What are some of the organizational causes of poor teamwork?

There are lots of these, and the most common causes of poor teamwork: senior management not encouraging it ; measurement, performance and pay systems discouraging teamwork; a combination of functional organizational structure and work flows that are “silo” based; and a poorly defined or executed strategic plan.

What are some of the “group” causes of poor teamwork?

These include an imbalance between the structure or fluidity required to perform the task, and the resources, constraints and abilities of team members; insufficient clarity as to who does what; insufficient and unclear communications between team members; and a disconnect between what is expected of the team and what the team wants to/can accomplish.

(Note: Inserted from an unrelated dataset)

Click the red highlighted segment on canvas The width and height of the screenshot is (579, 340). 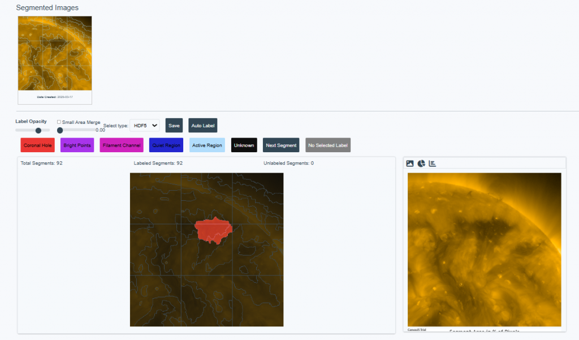[x=213, y=229]
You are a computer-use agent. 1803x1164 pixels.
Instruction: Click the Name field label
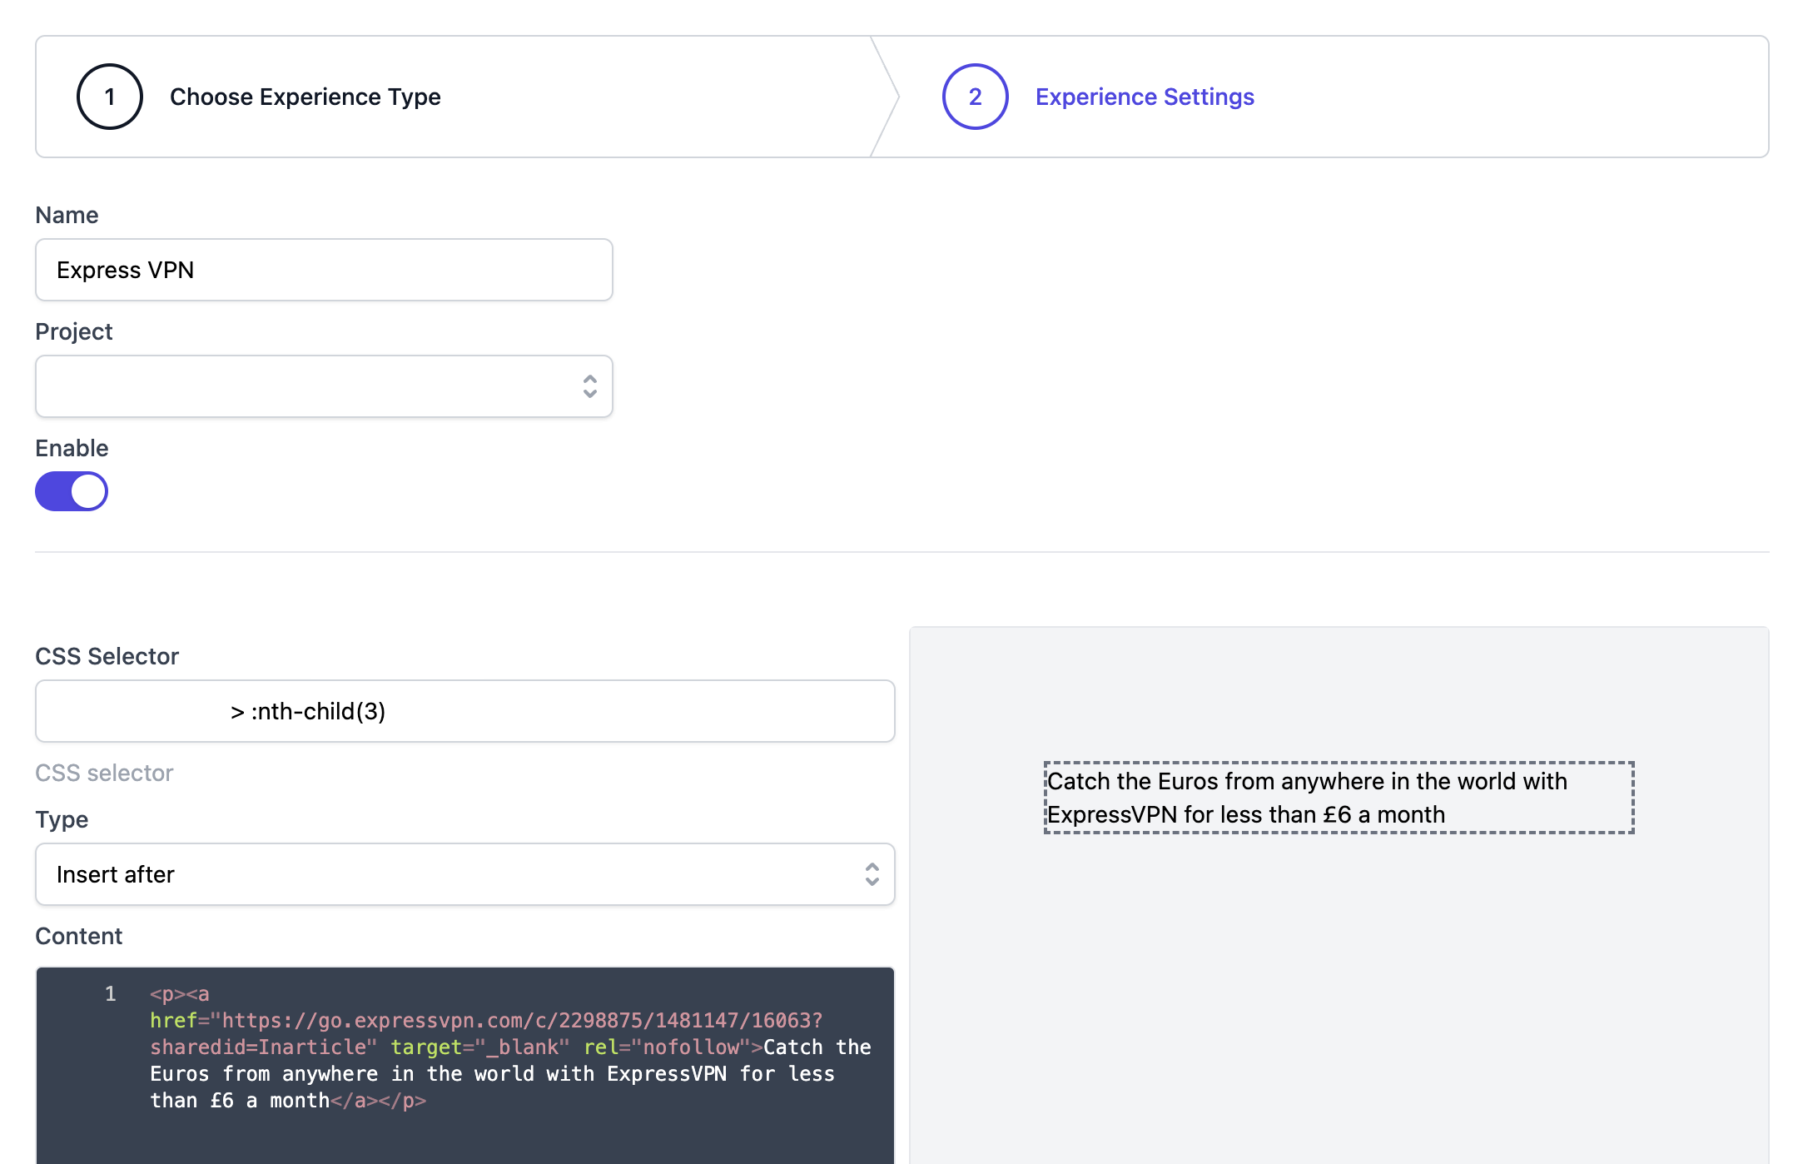click(x=67, y=215)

What are some of the personal causes of poor teams?

These include ignorance of conflict resolution skills; unwillingness to speak up when things are going wrong; a poor mix of team members that result in insufficient skills, conflicting priorities and personalities.

What can be done to encourage teamwork?

That depends on how widespread the problem is, and how much influence you have. And whatever you do, make sure to conduct a thorough assessment of teamwork issues before acting.

On one hand, if teamwork problems are across the organization, organization-wide solutions have to be put in place. Changes in organizational structure, pay systems, criteria for promotion and management, and changing workflow come to mind.On the other hand, If the problems are isolated just a group or two, you can do other things: Select a new supervisor who is trained in making teams work; removing or adding group members; defining goals, relationships and methods of getting there; providing measurements and incentives meeting goals;task-focused teambuilding to deal with issues and concerns; and training in group dynamics and problem solving.